01 - Combine mayonnaise, Dijon mustard, horseradish, hot sauce, lemon juice, pickle relish, minced garlic, paprika, salt, and pepper in a small bowl. Mix thoroughly, cover, and refrigerate until ready to serve.
02 - Mix flour, cornmeal, paprika, garlic powder, cayenne, salt, and black pepper in a shallow bowl. In a separate bowl, whisk eggs with hot sauce until well combined.
03 - Pat shrimp dry with paper towels. Dip each shrimp first into the egg mixture, then press into the flour-cornmeal mixture, ensuring thorough coating on all sides.
04 - Heat 1 inch of vegetable oil in a large skillet or Dutch oven to 350°F. Fry shrimp in batches for 2-3 minutes per side until golden brown and crispy.
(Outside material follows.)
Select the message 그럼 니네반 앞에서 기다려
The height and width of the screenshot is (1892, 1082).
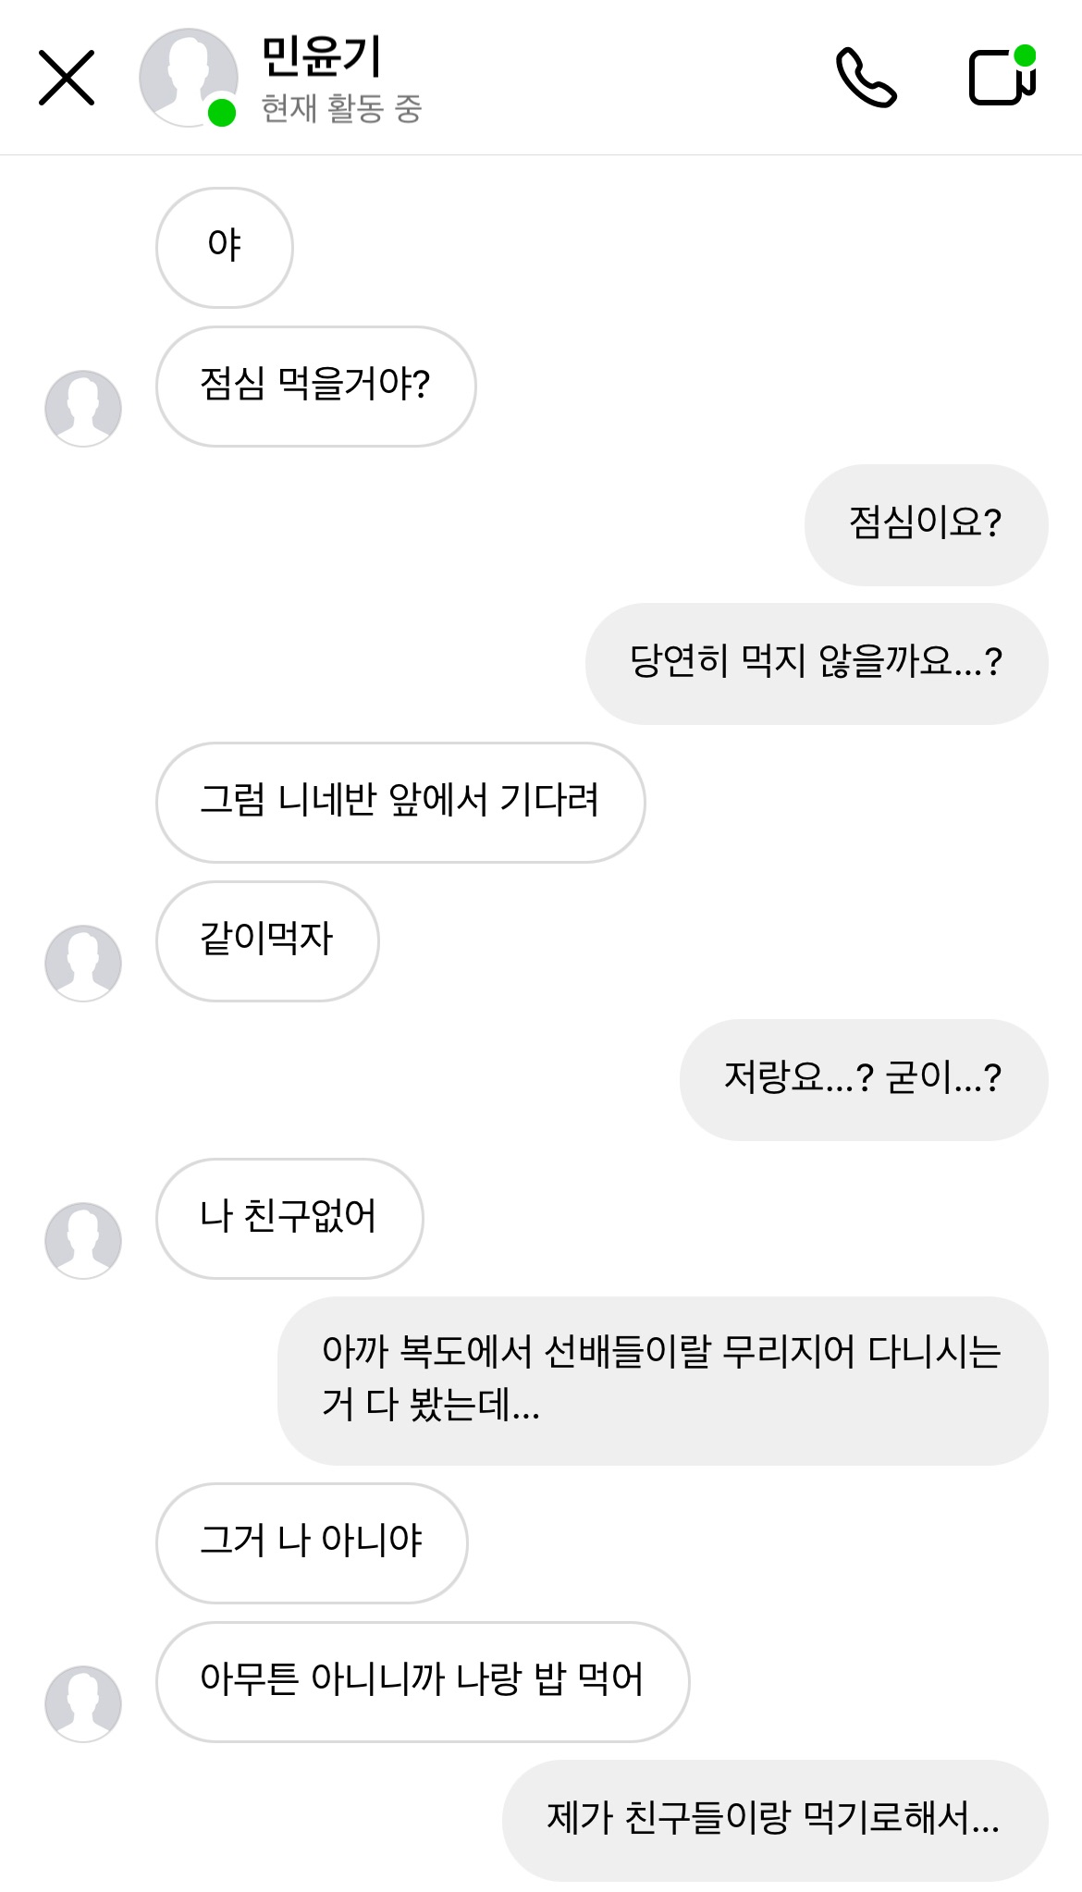coord(400,802)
Transfer to a paper towel-lined plate to drain.
05 - Lightly toast the split French rolls or hoagie buns for added texture and to prevent sogginess.
06 - Spread remoulade sauce generously on both cut sides of each roll. Layer with shredded lettuce, tomato slices, red onion, and pickle slices. Pile fried shrimp on top and close the sandwich.
07 - Serve immediately while shrimp remains hot and crispy for optimal texture and flavor.